» **Your task**
Both the line containing "Viewport: 1920px width, 1080px height." and the last line of the listing are included: write out exactly the lines from one to the other.

-=-=-=-=-

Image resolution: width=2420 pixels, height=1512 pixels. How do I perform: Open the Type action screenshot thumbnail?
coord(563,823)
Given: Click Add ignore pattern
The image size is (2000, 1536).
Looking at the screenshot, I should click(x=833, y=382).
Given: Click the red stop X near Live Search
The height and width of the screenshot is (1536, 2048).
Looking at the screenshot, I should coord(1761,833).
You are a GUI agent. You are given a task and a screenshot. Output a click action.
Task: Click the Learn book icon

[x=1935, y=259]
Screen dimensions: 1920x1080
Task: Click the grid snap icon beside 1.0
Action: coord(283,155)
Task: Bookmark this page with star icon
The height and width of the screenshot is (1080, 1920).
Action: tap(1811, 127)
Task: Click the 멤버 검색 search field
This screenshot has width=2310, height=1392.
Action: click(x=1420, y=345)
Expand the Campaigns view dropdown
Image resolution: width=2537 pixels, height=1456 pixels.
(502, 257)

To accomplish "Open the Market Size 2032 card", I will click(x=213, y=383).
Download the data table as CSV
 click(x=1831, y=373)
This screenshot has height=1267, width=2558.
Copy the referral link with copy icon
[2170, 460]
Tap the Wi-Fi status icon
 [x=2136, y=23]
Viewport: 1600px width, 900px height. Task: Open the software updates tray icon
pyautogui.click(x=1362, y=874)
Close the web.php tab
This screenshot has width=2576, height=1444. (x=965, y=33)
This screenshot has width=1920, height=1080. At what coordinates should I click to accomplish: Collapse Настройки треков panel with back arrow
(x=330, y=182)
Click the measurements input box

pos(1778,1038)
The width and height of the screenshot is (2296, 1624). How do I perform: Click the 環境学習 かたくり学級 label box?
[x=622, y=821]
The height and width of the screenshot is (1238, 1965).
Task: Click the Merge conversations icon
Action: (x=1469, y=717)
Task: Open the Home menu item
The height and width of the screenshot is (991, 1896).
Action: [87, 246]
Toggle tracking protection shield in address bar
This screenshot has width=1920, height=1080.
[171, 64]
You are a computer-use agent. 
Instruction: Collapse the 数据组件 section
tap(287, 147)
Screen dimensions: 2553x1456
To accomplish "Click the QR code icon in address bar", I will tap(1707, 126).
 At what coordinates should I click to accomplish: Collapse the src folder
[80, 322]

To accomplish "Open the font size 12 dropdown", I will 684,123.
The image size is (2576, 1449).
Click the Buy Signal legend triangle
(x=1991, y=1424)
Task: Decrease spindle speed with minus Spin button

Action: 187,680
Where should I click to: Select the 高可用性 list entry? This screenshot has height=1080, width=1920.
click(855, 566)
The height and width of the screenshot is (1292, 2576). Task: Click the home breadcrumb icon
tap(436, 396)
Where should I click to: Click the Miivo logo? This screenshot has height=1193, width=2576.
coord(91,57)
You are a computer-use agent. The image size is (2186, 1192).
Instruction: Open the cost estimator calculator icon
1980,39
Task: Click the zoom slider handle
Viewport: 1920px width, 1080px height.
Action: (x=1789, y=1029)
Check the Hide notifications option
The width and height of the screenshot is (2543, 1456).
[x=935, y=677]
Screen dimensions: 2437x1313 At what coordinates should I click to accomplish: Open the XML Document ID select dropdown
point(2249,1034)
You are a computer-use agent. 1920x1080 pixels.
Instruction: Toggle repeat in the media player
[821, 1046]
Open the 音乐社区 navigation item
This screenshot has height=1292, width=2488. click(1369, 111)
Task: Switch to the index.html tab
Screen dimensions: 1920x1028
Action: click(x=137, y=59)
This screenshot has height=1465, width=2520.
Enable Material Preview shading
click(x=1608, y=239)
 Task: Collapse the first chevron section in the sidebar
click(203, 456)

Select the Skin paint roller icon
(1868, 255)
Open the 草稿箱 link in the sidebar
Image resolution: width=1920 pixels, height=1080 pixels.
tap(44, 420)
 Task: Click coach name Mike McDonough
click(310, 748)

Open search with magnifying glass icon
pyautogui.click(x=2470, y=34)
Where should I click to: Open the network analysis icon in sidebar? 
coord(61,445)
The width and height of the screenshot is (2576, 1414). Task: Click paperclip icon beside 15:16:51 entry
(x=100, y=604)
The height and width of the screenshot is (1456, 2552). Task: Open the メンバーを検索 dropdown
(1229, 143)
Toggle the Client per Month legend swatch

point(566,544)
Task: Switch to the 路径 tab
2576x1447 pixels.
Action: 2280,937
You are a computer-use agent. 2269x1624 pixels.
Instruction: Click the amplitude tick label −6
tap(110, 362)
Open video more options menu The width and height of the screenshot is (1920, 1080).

-=-=-=-=-

» **Task output**
Viewport: 1920px width, 1080px height.
Action: (x=1789, y=1029)
Check the Hide notifications option
The width and height of the screenshot is (2543, 1456).
[x=935, y=677]
Screen dimensions: 2437x1313 At what coordinates should I click to accomplish: Open the XML Document ID select dropdown
point(2249,1034)
You are a computer-use agent. 1920x1080 pixels.
Instruction: Toggle repeat in the media player
[821, 1046]
Open the 音乐社区 navigation item
This screenshot has height=1292, width=2488. click(1369, 111)
Task: Switch to the index.html tab
Screen dimensions: 1920x1028
Action: click(x=137, y=59)
This screenshot has height=1465, width=2520.
Enable Material Preview shading
click(x=1608, y=239)
 Task: Collapse the first chevron section in the sidebar
click(203, 456)

Select the Skin paint roller icon
(1868, 255)
Open the 草稿箱 link in the sidebar
Image resolution: width=1920 pixels, height=1080 pixels.
tap(44, 420)
 Task: Click coach name Mike McDonough
click(310, 748)

Open search with magnifying glass icon
pyautogui.click(x=2470, y=34)
Where should I click to: Open the network analysis icon in sidebar? 
coord(61,445)
The width and height of the screenshot is (2576, 1414). Task: Click paperclip icon beside 15:16:51 entry
(x=100, y=604)
The height and width of the screenshot is (1456, 2552). Task: Open the メンバーを検索 dropdown
(1229, 143)
Toggle the Client per Month legend swatch

point(566,544)
Task: Switch to the 路径 tab
2576x1447 pixels.
Action: 2280,937
You are a computer-use agent. 2269x1624 pixels.
Instruction: Click the amplitude tick label −6
tap(110, 362)
Open video more options menu The width and height of the screenshot is (1920, 1080).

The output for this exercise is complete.